Personal information
- Full name: Camille Wright
- National team: United States
- Born: March 5, 1955 (age 71) New Albany, Indiana, U.S.
- Height: 5 ft 8 in (1.73 m)
- Weight: 130 lb (59 kg)

Sport
- Sport: Swimming
- Strokes: Butterfly
- Club: Louisville Tarpons
- College team: University of Hawaii

Medal record
Representing the United States
Olympic Games
| Silver medal – second place | Montreal 1976 | 4×100 m medley |
World Championships (LC)
| Silver medal – second place | 1975 Cali | 4×100 m medley |
| Bronze medal – third place | 1975 Cali | 100 m butterfly |
Pan American Games
| Gold medal – first place | 1975 Mexico City | 100 m butterfly |
| Gold medal – first place | 1975 Mexico City | 200 m butterfly |
| Gold medal – first place | 1975 Mexico City | 4×100 m medley |

= Camille Wright =

American swimmer (born 1955)

Camille Wright Thompson (born March 5, 1955) is an American former competition swimmer and Olympic medalist.

Wright won three gold medals at the 1975 Pan American Games in Mexico City, including the 100-meter and 200-meter butterfly events, and as a member of the winning U.S. team in the 4×100-meter medley relay.
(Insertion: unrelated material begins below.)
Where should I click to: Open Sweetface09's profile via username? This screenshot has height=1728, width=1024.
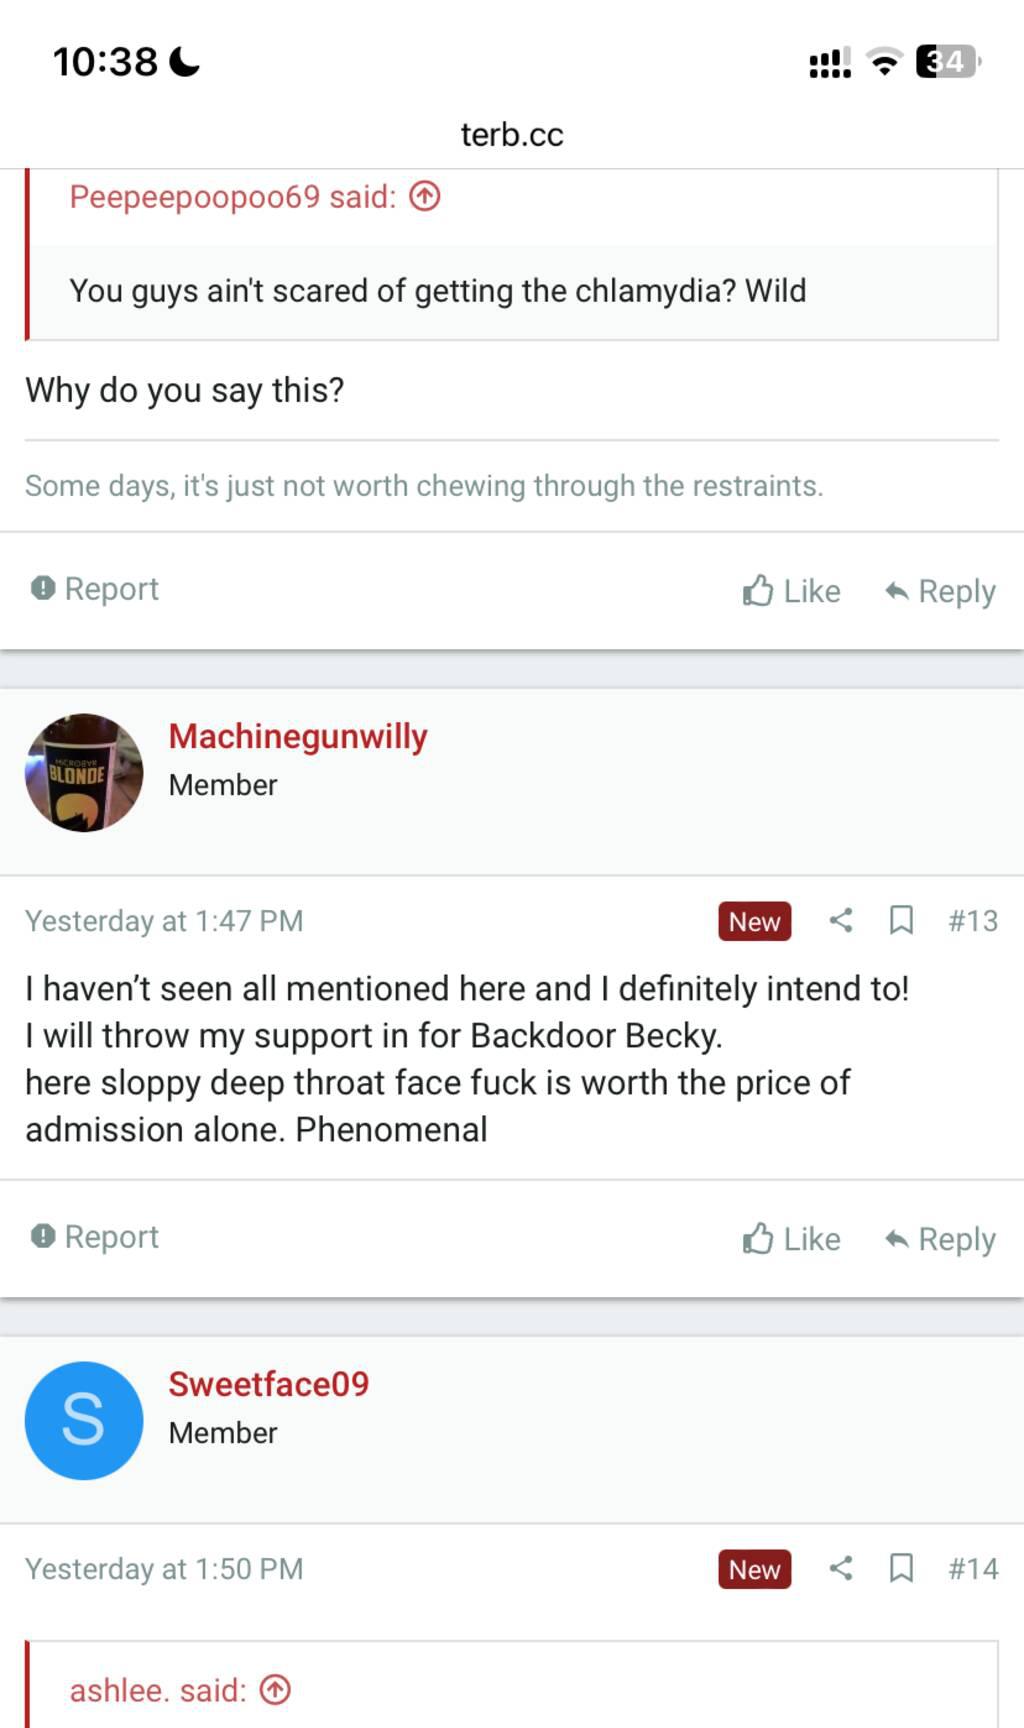pos(268,1384)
At the 1975 World Aquatics Championships in Cali, Colombia, she received a silver medal as a member of the second-place U.S. team in the 4×100-meter medley relay, and a bronze in the 100-meter butterfly.

Wright represented the United States at the 1976 Summer Olympics in Montreal, Quebec. She received a silver medal as a member of the second-place U.S. team in the women's 4×100-meter medley relay, together with teammates Linda Jezek (backstroke), Lauri Siering (breaststroke), and Shirley Babashoff (freestyle).
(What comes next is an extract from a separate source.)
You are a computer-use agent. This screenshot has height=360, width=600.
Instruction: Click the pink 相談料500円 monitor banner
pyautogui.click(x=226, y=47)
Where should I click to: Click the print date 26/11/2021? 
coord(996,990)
Individually, Wright also competed in the 100- and 200-meter butterfly events at the 1976 Olympics. She finished fourth overall in the women's 100-meter butterfly with a time of 1:01.41. In the 200-meter butterfly, she recorded the tenth best overall time of 2:14.77, but did not advance to the event final.

==See also==
- List of Olympic medalists in swimming (women)
- List of University of Hawaii alumni
- List of World Aquatics Championships medalists in swimming (women)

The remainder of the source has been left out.